▸ Material provided:
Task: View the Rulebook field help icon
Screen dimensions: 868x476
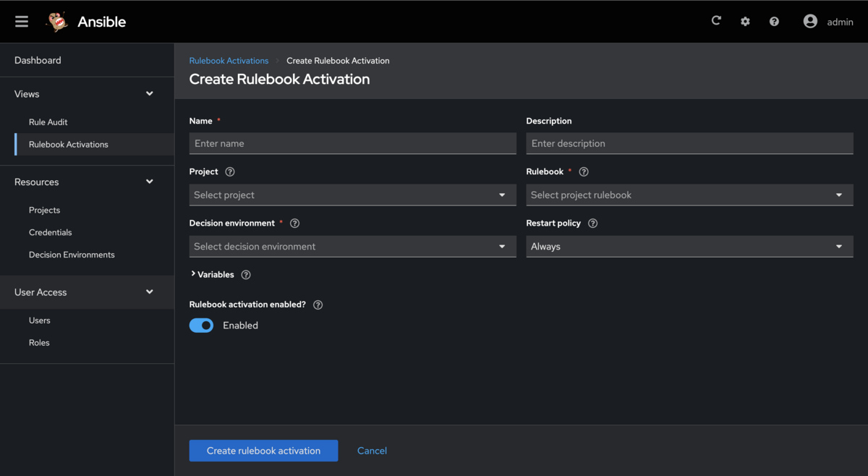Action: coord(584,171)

---

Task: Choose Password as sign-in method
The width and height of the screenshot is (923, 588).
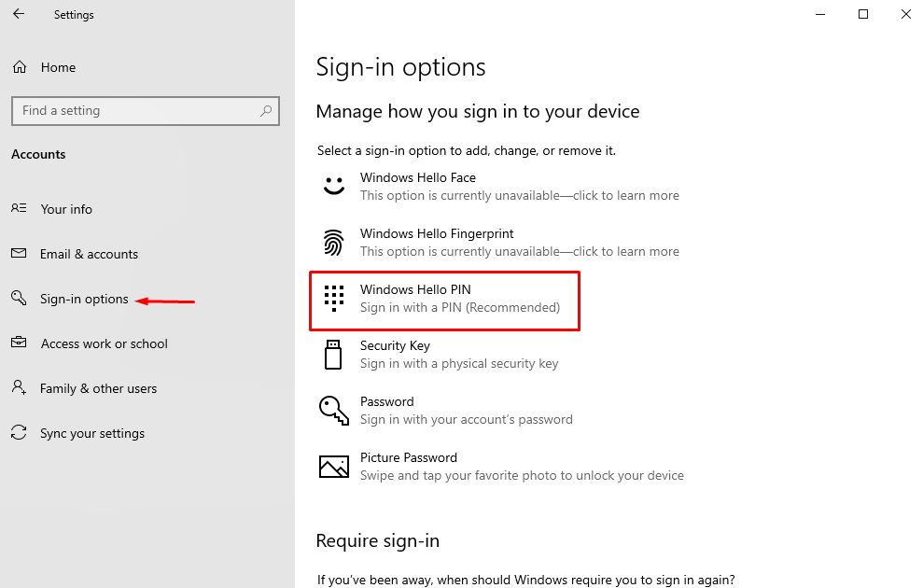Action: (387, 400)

...

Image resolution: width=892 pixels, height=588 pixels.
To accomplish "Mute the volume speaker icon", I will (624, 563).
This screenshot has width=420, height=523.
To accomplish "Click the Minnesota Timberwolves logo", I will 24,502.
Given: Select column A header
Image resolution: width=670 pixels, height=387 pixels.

▸ Exercise details: Could you restate word for word the lines above, from the one that contains "This screenshot has width=420, height=523." through the one that contains "Image resolution: width=670", and no others?

▸ Exercise answer:
This screenshot has width=420, height=523.
To accomplish "Click the Minnesota Timberwolves logo", I will 24,502.
Given: Select column A header
Image resolution: width=670 pixels, height=387 pixels.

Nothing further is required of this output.